Goldwag attended the Hebrew Academy of Nassau County for elementary school and the Yeshiva of Far Rockaway for high school. He came to Israel in 2000 and studied at the Mir yeshiva in Jerusalem. He met and married Talia, a native of Seattle, Washington, in 2001. The couple settled first in Jerusalem and later in Ramat Beit Shemesh. They have two sons and five daughters.

==Music career==
===Child singer===
Goldwag enjoyed singing during his childhood and was a member of Seymour Silbermintz's choir in his elementary school years. After his ninth birthday, his mother took him to audition for the Miami Boys Choir; she had to convince him to go up on stage when he panicked at the sight of 200 other boys at the tryout. He passed the audition and became a member of the choir from 1988 to 1994. At age 10 he became a soloist, appearing as a lead vocalist on five Miami albums and three music videos. His soloist career ended at age 14 when his voice changed.

===Singer, songwriter, composer, producer===
Goldwag took voice lessons for five years with Cantor Hersh Einhorn, who also coached Avraham Fried. He produced his first solo album, Lishuascha Kivinu (For Your Salvation We Do Long) in 2003. In addition to composing 10 of the 11 tracks on the album, he mixed, engineered and produced the album himself, together with Jeff Horvitch.
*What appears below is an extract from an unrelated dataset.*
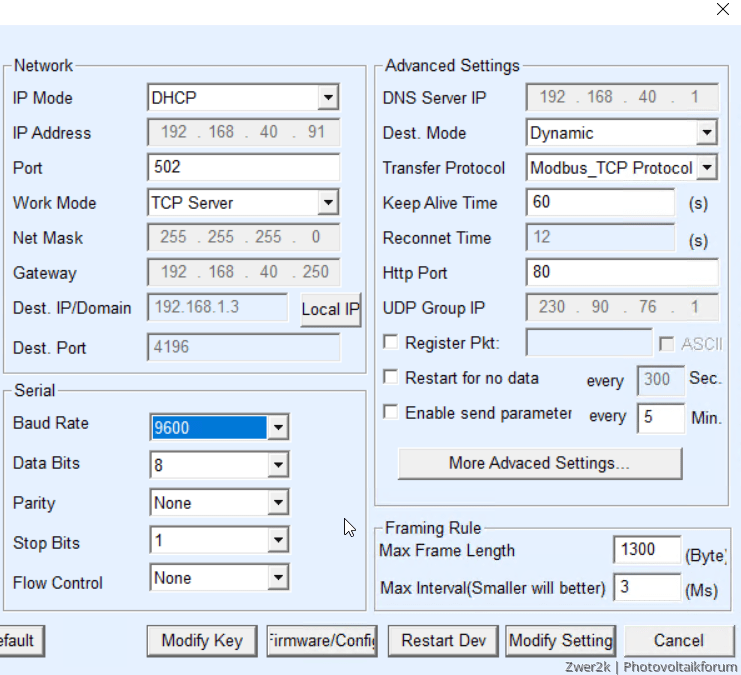Cancel the device settings dialog
This screenshot has height=675, width=741.
[x=678, y=641]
As of 2022, he has released eight solo albums. His son, Moshe Dov Goldwag, also performs on his albums and videos.

Goldwag appears in music videos to promote his albums, including "Hashem Loves You" and "Am Echad" (One Nation). For the latter video, he played five different denominations of Jews - Haredi, Hasidic, Breslov, Religious Zionist, and secular. He performed the song "Am Echad" at HASC 27 in 2014.

Goldwag has made guest appearances on albums by Mendy Wald and Shloime Dachs, Shalsheles, David Lowy, and Moshe David Weissman, and performed on the compilation albums A Capella Treasury: Yom Tov, Sameach at the Wheel, and A Kumsitz in the Rain. He also writes songs for other artists, including the hit song "Yesh Tikvah" (There Is Hope) (2012) and "Ivri Anochi" (Proud Jew) (2017), both of which were composed by Goldwag, and lyrics co-written with Miriam Israeli for singer Benny Friedman. Additionally, he produces albums for other artists, including Sheves Achim 1 & 2, and Sheves Chaverim 1 & 2, which feature child vocalists performing Goldwag's compositions and musical arrangements. Goldwag plays piano and guitar.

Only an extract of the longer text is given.